Friday, February 20, 2009

blood meridian, or the evening redness in the west by cormac mccarthy

"the fulfilled renown of moby-dick and of as i lay dying is augmented by blood meridian, since cormac mccarthy is the worthy discipline both of melville readers and faulkner," writes esteemed literary scholar harold bloom in his introduction to the modern library edition. "i venture that no other living american novelist, not even pynchon, has given us a book as strong and memorable."

cormac mccarthy's masterwork, blood meridian, chronicles the brutal world of the texas-mexico borderlands in the mid-nineteenth century. its wounded hero, the teenage kid, must confront the extraordinary violence of the glanton gang, a murderous cadre on an offical mission to scalp indians. loosely based on the fact, the novel represents a genius vision of the historical west, one so fiercely realized that since its initial publication in 1985 the canon of american literature has welcome blood meridian to its shelf.

intense. horrifying. bloody. painful. these are some very basic words that come to my stunned mind when i try to articulate your blood meridian. you are one hardcore man. this photo of you scares me. you look so angry, like you've been slighted by everyone or you hate the world. or maybe yourself. if the few books of yours that i have read are any indication to your personal view of humanity, you're ready to toss us to the monster and start all over again. expunge the world and try anew. maybe next time humanity will live up to your expectations.

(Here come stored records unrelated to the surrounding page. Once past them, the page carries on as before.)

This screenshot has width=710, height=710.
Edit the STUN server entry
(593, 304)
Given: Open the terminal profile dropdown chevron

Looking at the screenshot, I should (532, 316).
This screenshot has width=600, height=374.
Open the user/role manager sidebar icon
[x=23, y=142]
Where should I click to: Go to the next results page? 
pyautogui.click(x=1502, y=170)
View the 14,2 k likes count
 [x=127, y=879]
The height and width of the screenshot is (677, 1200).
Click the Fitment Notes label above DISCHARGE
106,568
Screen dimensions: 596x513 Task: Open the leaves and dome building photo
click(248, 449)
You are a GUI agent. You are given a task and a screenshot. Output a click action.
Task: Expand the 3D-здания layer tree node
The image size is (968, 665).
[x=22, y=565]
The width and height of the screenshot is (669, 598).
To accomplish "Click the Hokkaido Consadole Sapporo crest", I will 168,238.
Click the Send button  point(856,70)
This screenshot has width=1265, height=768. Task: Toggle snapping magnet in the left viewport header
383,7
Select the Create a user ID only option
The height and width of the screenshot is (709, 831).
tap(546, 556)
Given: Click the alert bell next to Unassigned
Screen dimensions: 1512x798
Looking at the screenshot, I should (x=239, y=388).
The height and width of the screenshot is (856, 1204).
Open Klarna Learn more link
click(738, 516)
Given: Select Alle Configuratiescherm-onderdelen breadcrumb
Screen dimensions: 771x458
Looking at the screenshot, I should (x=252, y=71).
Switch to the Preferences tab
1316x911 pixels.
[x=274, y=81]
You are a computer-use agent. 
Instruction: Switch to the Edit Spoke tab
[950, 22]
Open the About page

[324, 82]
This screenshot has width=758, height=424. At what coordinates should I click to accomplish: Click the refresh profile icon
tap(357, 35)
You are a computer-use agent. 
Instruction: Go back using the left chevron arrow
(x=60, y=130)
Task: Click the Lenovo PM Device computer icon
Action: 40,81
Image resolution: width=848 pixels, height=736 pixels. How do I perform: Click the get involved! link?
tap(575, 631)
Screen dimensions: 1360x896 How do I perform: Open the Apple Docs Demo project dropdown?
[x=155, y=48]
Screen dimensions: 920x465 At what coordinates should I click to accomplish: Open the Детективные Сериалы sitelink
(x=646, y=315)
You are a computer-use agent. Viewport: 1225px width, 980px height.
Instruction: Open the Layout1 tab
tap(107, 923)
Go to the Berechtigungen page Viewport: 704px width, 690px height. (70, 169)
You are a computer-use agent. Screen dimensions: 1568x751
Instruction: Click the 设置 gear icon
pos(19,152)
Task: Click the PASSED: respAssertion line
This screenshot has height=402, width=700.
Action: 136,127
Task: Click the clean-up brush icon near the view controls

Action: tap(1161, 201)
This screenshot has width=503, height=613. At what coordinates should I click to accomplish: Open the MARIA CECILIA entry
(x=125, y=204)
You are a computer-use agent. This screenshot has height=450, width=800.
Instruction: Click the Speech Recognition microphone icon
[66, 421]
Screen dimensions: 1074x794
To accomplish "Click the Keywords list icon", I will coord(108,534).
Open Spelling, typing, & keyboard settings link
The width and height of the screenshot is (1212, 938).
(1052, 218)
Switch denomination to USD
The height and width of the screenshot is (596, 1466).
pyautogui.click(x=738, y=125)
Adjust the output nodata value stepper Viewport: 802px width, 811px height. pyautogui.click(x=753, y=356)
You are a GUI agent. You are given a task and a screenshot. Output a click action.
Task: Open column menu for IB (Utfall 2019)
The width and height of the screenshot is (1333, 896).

at the risk of your anger, i have to ask about your writing style because confuses me. no, wait! hear me out. i spent so much time trying to figure out your system for grammar. at first, it seems you hate apostrophes. but then i realized you only hate them for contractions. you use them for possessives. and sometimes you don't capitalize proper nouns, like "indians" or "spanish." it was this distracting puzzle to the grammar geek in me. it's acceptable to cast off the rules of grammar, as long as one knows the rules of grammar. then one can break them. like james joyce. i am not saying that you are ignorantly breaking rules, i just couldn't figure out the logic or reason behind it. and it seems to be part of your style because it's the same in this 1985 book as in the your later titles. it's consistent, but i don't understand it. please, explain it. i need to know! it's driving me a little nuts here.

on the other hand, your writing itself literally puts fear in me. and shame. it is dense and tight. it sharply contrasts the wide open landscapes your characters inhabit. it's startling and sometimes hard to read. but it has moments where it hit me that it was completely worth it to persevere. i had to put it down and take breaks, but the novel would sit there, beckoning me back. 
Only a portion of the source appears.